Un libro había propiciado el descubrimiento de la prematura muerte de Walter: un libro visto, vivido y soñado, un libro amontonado entre muchos otros, como la miseria de esa ciudad que había conocido luminosa y ahora estaba embrutecida, miserable. Todo, todo se resumía en esos graznidos acusadores y patéticos que le hacían sentir que cualquier movimiento, incluso el de los mechones sueltos sobre su frente, mecidos por la brisa, estaba saturado de infinito deber de redención. Ruinas por todas partes y así estaba ella: demolida. Y no, se dijo: no había sido en absoluto una muerte inadecuada, la de Walter, si consideraba convenientemente esa frase suya que recordaba tan bien: «¡Sobre un muerto nadie tiene poder!». Preferiría estar muerta. Había vivido equivocada aquella relación: no habían sido amigos. No. ¡O sí! ¿Por qué se sentía tan mezquina? Por supuesto, Asja tenía defectos, desde siempre: a veces era demasiado dura. Pero él la eligió y… Asja había estado sola toda la vida y, ahora que ya no podía, quería con todas sus fuerzas volver a él para dejar de estarlo. Ahora: justo cuando ya era imposible y los recuerdos eran un tornado que la arrastraba en completo desorden; uno en el que por fin cobraría sentido también esa palabra alemana —sucedía: la palabra se encendía en su mente como las bombillas tras los bombardeos—que él había explicado con extrema paciencia y simpatía, tan irresistible durante aquellas vacaciones que pasaron en Nápoles; esa que ella había dicho que sí, que la entendía, pero no. Sehnsucht . Cobraba sentido, parpadeaba, le hacía guiños.
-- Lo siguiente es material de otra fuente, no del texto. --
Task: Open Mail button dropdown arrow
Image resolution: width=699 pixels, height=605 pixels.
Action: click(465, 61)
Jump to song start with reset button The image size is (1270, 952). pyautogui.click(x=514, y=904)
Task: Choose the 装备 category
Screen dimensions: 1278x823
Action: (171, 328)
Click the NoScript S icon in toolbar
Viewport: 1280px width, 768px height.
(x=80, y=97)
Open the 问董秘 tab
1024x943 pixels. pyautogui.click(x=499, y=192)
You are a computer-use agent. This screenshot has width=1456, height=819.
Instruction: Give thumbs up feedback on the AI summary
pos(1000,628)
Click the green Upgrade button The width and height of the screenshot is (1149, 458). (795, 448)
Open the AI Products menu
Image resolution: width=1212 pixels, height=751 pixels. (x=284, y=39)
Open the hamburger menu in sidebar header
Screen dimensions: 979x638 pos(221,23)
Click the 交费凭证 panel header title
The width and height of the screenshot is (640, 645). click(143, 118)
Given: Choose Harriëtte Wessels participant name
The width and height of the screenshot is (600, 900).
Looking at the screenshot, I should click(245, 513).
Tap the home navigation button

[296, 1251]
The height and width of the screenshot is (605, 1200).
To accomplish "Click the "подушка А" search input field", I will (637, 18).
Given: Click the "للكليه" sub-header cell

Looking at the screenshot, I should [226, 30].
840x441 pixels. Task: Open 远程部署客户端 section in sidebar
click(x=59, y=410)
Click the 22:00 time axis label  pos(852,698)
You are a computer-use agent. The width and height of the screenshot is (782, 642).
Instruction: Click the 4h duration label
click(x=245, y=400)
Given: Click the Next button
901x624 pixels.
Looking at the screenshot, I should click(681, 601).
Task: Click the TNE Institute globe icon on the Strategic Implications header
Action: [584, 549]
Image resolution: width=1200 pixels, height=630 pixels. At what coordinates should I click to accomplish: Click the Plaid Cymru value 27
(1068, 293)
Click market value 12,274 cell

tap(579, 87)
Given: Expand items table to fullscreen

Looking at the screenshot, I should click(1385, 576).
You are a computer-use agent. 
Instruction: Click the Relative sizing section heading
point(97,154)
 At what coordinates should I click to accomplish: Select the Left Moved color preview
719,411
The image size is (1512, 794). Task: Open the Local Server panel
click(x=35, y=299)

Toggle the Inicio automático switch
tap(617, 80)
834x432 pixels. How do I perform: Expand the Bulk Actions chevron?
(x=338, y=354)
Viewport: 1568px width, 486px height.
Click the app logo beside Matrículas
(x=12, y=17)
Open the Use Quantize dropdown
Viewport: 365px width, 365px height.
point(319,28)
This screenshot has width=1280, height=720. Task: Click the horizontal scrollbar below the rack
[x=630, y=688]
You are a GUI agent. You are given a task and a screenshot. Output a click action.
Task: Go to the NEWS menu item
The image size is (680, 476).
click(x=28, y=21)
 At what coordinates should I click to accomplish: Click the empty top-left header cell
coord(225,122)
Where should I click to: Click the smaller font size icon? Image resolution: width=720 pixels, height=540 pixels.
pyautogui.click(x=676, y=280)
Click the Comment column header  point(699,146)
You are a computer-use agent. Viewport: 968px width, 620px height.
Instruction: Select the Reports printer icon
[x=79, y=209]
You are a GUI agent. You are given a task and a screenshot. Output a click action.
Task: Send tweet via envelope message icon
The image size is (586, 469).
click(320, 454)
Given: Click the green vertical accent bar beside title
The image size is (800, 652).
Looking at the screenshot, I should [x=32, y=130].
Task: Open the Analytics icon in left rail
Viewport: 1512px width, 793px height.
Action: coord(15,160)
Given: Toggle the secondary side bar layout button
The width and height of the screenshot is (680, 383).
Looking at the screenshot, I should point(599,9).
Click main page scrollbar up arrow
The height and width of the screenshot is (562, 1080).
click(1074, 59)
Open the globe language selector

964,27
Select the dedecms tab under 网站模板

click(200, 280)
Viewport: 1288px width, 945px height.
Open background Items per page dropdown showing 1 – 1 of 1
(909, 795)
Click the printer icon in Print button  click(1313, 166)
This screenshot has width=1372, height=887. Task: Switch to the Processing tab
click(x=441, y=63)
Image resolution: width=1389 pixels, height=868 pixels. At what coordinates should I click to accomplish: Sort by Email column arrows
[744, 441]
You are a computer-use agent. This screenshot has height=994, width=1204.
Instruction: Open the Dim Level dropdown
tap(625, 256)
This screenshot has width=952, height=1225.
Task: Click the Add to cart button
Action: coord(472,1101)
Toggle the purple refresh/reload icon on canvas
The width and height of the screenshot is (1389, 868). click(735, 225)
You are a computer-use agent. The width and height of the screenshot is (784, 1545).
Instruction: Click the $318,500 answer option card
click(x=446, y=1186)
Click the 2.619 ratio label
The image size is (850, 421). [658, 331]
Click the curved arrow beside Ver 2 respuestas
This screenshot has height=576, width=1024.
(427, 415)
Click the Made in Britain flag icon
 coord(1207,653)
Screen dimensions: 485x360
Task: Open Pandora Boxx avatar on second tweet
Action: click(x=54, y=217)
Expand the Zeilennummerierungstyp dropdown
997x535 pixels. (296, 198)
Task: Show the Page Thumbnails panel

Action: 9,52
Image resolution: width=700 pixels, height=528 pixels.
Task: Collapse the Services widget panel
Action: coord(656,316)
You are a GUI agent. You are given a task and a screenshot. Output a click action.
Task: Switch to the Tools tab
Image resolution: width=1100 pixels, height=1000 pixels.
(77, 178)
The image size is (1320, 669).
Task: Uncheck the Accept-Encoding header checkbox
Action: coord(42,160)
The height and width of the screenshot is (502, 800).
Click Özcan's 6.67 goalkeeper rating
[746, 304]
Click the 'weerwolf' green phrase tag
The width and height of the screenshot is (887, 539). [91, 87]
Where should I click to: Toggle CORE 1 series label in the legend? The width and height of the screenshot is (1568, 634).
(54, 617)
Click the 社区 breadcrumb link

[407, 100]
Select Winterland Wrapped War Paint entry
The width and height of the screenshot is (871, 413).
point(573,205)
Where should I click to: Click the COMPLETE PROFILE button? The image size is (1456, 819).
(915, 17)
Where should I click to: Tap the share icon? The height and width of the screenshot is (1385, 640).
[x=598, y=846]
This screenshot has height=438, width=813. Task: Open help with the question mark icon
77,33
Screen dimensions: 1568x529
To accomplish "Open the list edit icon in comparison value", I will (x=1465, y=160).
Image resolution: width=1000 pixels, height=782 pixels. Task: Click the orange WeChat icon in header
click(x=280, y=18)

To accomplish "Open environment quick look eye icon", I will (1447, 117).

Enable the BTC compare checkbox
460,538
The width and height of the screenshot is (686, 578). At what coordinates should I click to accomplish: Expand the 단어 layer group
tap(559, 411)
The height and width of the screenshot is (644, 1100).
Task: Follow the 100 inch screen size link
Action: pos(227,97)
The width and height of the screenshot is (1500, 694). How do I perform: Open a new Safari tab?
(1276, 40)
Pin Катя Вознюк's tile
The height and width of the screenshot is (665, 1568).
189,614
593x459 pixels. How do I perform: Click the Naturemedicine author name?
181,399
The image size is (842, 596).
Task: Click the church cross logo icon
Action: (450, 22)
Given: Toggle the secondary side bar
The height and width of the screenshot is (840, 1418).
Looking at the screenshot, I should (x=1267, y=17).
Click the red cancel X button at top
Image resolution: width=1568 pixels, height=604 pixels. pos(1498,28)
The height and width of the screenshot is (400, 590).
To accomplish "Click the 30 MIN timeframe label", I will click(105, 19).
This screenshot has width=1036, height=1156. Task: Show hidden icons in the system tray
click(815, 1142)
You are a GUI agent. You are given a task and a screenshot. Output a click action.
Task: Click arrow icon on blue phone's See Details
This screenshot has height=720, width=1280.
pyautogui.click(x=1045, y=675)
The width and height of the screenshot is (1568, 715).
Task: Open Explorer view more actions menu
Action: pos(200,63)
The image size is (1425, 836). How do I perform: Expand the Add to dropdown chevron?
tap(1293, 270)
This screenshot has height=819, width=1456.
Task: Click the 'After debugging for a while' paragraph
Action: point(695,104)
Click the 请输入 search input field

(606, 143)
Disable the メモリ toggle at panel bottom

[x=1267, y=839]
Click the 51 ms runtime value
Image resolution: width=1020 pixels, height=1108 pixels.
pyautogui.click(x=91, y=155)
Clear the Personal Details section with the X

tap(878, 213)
Ahora. Sehnsucht . Podía verlo. Significaba a la vez soledad y carencia, dijo Walter, añoranza y desamparo, y le recordó la cabeza repleta de alfileres. Dolía buscar a Walter en los recuerdos. Ahora, por fin, ese dolor de recordar la invadía, más feroz que el viento que agitaba las ramas semidesnudas de los árboles. Qué insistencia: sí, sí, Walter se había suicidado, sí, pero lo peor era que quizás Helene tenía razón. Por mucho que le rechinaran los dientes de rabia por haber tenido que escucharla, la evidencia tiraba de sus reflexiones para levantar el velo y poner al descubierto todo el amor y la angustia que se agitaban en su interior como una blasfemia: Asja lo había traicionado. Pese a su profundo afecto por Walter —tan parecido al afecto que había sentido en su vida por otras personas a las que juzgaba excepcionales y a las que también había perdido—, en definitiva, lo había tratado mal.

Walter y Asja. Durante décadas se habían cruzado para tocarse a veces, para hacerse cosquillas y arañazos, y ahora llevaba en el bolso el liviano libro de Walter que era ya lo único que había conservado Brecht de él en su biblioteca: eso y un pesado sentimiento de culpa que no le permitía andar sin encorvarse. Aquel libro… Era un guiño que escondía otros, y olores específicos, y el tacto, y las risas y las señales; a ratos cómplices y a ratos compartiendo solo unas anécdotas y no otras, un camino que nunca fue seguido por ambos de la mano, dos caminos, dos despropósitos... En momentos así, las posesiones se transforman en símbolos de nuestro júbilo, nuestras represiones o frustraciones. Bert le había dado el libro en el portal como si le entregara con él un último reproche infinito, y tan afectada se quedó Asja que había olvidado darle las gracias. ¿Cómo hablar? Apenas había podido pellizcarse con disimulo el labio con los dientes para no llorar, ansiosa por marcharse. Calle de dirección única, como sus pensamientos: una calle de dirección única que ya solo podía llevarla hacia Walter. Quizás era eso lo que él había querido expresar con ese título. Walter era ahora el único camino del que Asja lamentaba haberse desviado. «Tengo que hacerlo», susurró, como si decirlo en voz alta la ayudara.